[Saved data entries]
────────────────────

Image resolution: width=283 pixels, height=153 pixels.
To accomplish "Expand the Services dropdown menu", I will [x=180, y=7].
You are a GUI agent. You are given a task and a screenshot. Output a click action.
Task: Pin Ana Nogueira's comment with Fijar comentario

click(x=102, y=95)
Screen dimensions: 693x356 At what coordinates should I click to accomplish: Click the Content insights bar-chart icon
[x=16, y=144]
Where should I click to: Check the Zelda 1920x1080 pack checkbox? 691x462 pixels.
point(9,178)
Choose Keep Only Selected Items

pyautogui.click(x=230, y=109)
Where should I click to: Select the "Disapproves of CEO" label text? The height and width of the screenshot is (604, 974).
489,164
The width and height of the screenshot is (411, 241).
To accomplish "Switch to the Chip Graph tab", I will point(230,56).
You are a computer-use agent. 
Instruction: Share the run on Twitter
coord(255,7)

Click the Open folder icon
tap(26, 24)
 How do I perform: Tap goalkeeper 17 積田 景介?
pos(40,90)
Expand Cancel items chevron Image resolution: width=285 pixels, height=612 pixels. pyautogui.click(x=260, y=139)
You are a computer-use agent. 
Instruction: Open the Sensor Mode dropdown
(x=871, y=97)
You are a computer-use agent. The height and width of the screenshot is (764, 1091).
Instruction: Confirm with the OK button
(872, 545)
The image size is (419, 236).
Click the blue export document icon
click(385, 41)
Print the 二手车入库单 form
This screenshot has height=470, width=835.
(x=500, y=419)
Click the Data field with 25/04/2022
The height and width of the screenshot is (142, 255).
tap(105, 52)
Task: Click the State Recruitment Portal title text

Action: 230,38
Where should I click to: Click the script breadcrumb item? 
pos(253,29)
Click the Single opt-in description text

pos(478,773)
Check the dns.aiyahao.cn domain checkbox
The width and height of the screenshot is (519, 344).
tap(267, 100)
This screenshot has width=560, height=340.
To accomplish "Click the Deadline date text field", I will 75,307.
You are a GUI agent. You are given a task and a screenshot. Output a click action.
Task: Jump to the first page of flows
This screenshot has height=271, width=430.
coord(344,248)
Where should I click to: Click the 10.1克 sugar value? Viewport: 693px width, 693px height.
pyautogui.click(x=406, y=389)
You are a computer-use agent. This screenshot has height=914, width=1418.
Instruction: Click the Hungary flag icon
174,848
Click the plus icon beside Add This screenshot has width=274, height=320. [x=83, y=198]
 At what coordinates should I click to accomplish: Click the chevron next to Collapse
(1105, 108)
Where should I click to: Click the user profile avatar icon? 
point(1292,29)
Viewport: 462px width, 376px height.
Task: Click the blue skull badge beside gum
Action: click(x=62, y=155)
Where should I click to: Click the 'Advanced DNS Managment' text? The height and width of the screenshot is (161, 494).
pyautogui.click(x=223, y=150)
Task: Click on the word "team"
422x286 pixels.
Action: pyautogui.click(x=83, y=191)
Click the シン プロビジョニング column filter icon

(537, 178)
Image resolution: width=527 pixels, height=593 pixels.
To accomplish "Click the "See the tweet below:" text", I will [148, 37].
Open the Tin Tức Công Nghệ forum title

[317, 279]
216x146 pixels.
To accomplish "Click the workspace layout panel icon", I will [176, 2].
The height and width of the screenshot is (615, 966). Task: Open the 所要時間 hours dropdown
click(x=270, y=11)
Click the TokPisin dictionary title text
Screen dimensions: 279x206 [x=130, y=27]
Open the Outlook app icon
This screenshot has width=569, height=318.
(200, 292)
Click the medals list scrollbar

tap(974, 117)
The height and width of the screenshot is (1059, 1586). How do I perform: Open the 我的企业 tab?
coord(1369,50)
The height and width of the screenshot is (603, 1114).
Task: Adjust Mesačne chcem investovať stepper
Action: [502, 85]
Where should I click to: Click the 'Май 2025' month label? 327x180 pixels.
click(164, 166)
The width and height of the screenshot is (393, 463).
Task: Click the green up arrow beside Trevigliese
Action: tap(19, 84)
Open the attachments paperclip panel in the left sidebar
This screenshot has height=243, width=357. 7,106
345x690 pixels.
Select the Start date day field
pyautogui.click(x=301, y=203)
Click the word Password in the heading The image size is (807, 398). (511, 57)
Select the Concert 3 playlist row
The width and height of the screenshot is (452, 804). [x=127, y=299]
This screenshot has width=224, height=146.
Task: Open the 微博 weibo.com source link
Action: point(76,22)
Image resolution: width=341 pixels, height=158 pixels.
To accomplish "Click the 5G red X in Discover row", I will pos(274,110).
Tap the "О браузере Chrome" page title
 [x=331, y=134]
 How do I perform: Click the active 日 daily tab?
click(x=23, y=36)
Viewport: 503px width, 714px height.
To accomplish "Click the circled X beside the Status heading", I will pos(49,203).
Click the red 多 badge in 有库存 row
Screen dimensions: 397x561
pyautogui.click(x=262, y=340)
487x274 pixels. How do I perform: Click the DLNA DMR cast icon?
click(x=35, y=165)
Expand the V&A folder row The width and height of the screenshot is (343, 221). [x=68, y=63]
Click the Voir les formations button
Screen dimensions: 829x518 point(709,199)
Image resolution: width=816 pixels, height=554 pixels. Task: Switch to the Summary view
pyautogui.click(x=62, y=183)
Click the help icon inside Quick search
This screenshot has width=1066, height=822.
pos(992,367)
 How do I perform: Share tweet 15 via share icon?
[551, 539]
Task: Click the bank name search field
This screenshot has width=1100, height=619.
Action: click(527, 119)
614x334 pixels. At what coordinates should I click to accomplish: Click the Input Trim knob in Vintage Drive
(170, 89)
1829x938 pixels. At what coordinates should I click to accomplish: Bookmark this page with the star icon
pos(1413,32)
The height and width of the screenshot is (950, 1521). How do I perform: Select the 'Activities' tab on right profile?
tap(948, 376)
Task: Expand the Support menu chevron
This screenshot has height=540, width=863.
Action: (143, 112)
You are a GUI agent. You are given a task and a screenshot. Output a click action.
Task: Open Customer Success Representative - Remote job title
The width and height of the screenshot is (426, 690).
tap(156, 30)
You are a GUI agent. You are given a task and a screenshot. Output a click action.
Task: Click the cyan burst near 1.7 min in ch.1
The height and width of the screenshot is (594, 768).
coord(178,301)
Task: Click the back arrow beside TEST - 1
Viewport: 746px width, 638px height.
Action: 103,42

────────────────────

Would you transcribe the records above exactly, leaving nothing out?

• [Your response]
Image resolution: width=283 pixels, height=153 pixels.
To accomplish "Expand the Services dropdown menu", I will [x=180, y=7].
You are a GUI agent. You are given a task and a screenshot. Output a click action.
Task: Pin Ana Nogueira's comment with Fijar comentario

click(x=102, y=95)
Screen dimensions: 693x356 At what coordinates should I click to accomplish: Click the Content insights bar-chart icon
[x=16, y=144]
Where should I click to: Check the Zelda 1920x1080 pack checkbox? 691x462 pixels.
point(9,178)
Choose Keep Only Selected Items

pyautogui.click(x=230, y=109)
Where should I click to: Select the "Disapproves of CEO" label text? The height and width of the screenshot is (604, 974).
489,164
The width and height of the screenshot is (411, 241).
To accomplish "Switch to the Chip Graph tab", I will point(230,56).
You are a computer-use agent. 
Instruction: Share the run on Twitter
coord(255,7)

Click the Open folder icon
tap(26, 24)
 How do I perform: Tap goalkeeper 17 積田 景介?
pos(40,90)
Expand Cancel items chevron Image resolution: width=285 pixels, height=612 pixels. pyautogui.click(x=260, y=139)
You are a computer-use agent. 
Instruction: Open the Sensor Mode dropdown
(x=871, y=97)
You are a computer-use agent. The height and width of the screenshot is (764, 1091).
Instruction: Confirm with the OK button
(872, 545)
The image size is (419, 236).
Click the blue export document icon
click(385, 41)
Print the 二手车入库单 form
This screenshot has height=470, width=835.
(x=500, y=419)
Click the Data field with 25/04/2022
The height and width of the screenshot is (142, 255).
tap(105, 52)
Task: Click the State Recruitment Portal title text

Action: 230,38
Where should I click to: Click the script breadcrumb item? 
pos(253,29)
Click the Single opt-in description text

pos(478,773)
Check the dns.aiyahao.cn domain checkbox
The width and height of the screenshot is (519, 344).
tap(267, 100)
This screenshot has width=560, height=340.
To accomplish "Click the Deadline date text field", I will 75,307.
You are a GUI agent. You are given a task and a screenshot. Output a click action.
Task: Jump to the first page of flows
This screenshot has height=271, width=430.
coord(344,248)
Where should I click to: Click the 10.1克 sugar value? Viewport: 693px width, 693px height.
pyautogui.click(x=406, y=389)
You are a computer-use agent. This screenshot has height=914, width=1418.
Instruction: Click the Hungary flag icon
174,848
Click the plus icon beside Add This screenshot has width=274, height=320. [x=83, y=198]
 At what coordinates should I click to accomplish: Click the chevron next to Collapse
(1105, 108)
Where should I click to: Click the user profile avatar icon? 
point(1292,29)
Viewport: 462px width, 376px height.
Task: Click the blue skull badge beside gum
Action: click(x=62, y=155)
Where should I click to: Click the 'Advanced DNS Managment' text? The height and width of the screenshot is (161, 494).
pyautogui.click(x=223, y=150)
Task: Click on the word "team"
422x286 pixels.
Action: pyautogui.click(x=83, y=191)
Click the シン プロビジョニング column filter icon

(537, 178)
Image resolution: width=527 pixels, height=593 pixels.
To accomplish "Click the "See the tweet below:" text", I will [148, 37].
Open the Tin Tức Công Nghệ forum title

[317, 279]
216x146 pixels.
To accomplish "Click the workspace layout panel icon", I will [176, 2].
The height and width of the screenshot is (615, 966). Task: Open the 所要時間 hours dropdown
click(x=270, y=11)
Click the TokPisin dictionary title text
Screen dimensions: 279x206 [x=130, y=27]
Open the Outlook app icon
This screenshot has width=569, height=318.
(200, 292)
Click the medals list scrollbar

tap(974, 117)
The height and width of the screenshot is (1059, 1586). How do I perform: Open the 我的企业 tab?
coord(1369,50)
The height and width of the screenshot is (603, 1114).
Task: Adjust Mesačne chcem investovať stepper
Action: [502, 85]
Where should I click to: Click the 'Май 2025' month label? 327x180 pixels.
click(164, 166)
The width and height of the screenshot is (393, 463).
Task: Click the green up arrow beside Trevigliese
Action: tap(19, 84)
Open the attachments paperclip panel in the left sidebar
This screenshot has height=243, width=357. 7,106
345x690 pixels.
Select the Start date day field
pyautogui.click(x=301, y=203)
Click the word Password in the heading The image size is (807, 398). (511, 57)
Select the Concert 3 playlist row
The width and height of the screenshot is (452, 804). [x=127, y=299]
This screenshot has width=224, height=146.
Task: Open the 微博 weibo.com source link
Action: point(76,22)
Image resolution: width=341 pixels, height=158 pixels.
To accomplish "Click the 5G red X in Discover row", I will pos(274,110).
Tap the "О браузере Chrome" page title
 [x=331, y=134]
 How do I perform: Click the active 日 daily tab?
click(x=23, y=36)
Viewport: 503px width, 714px height.
To accomplish "Click the circled X beside the Status heading", I will pos(49,203).
Click the red 多 badge in 有库存 row
Screen dimensions: 397x561
pyautogui.click(x=262, y=340)
487x274 pixels. How do I perform: Click the DLNA DMR cast icon?
click(x=35, y=165)
Expand the V&A folder row The width and height of the screenshot is (343, 221). [x=68, y=63]
Click the Voir les formations button
Screen dimensions: 829x518 point(709,199)
Image resolution: width=816 pixels, height=554 pixels. Task: Switch to the Summary view
pyautogui.click(x=62, y=183)
Click the help icon inside Quick search
This screenshot has width=1066, height=822.
pos(992,367)
 How do I perform: Share tweet 15 via share icon?
[551, 539]
Task: Click the bank name search field
This screenshot has width=1100, height=619.
Action: click(527, 119)
614x334 pixels. At what coordinates should I click to accomplish: Click the Input Trim knob in Vintage Drive
(170, 89)
1829x938 pixels. At what coordinates should I click to accomplish: Bookmark this page with the star icon
pos(1413,32)
The height and width of the screenshot is (950, 1521). How do I perform: Select the 'Activities' tab on right profile?
tap(948, 376)
Task: Expand the Support menu chevron
This screenshot has height=540, width=863.
Action: (143, 112)
You are a GUI agent. You are given a task and a screenshot. Output a click action.
Task: Open Customer Success Representative - Remote job title
The width and height of the screenshot is (426, 690).
tap(156, 30)
You are a GUI agent. You are given a task and a screenshot. Output a click action.
Task: Click the cyan burst near 1.7 min in ch.1
The height and width of the screenshot is (594, 768).
coord(178,301)
Task: Click the back arrow beside TEST - 1
Viewport: 746px width, 638px height.
Action: 103,42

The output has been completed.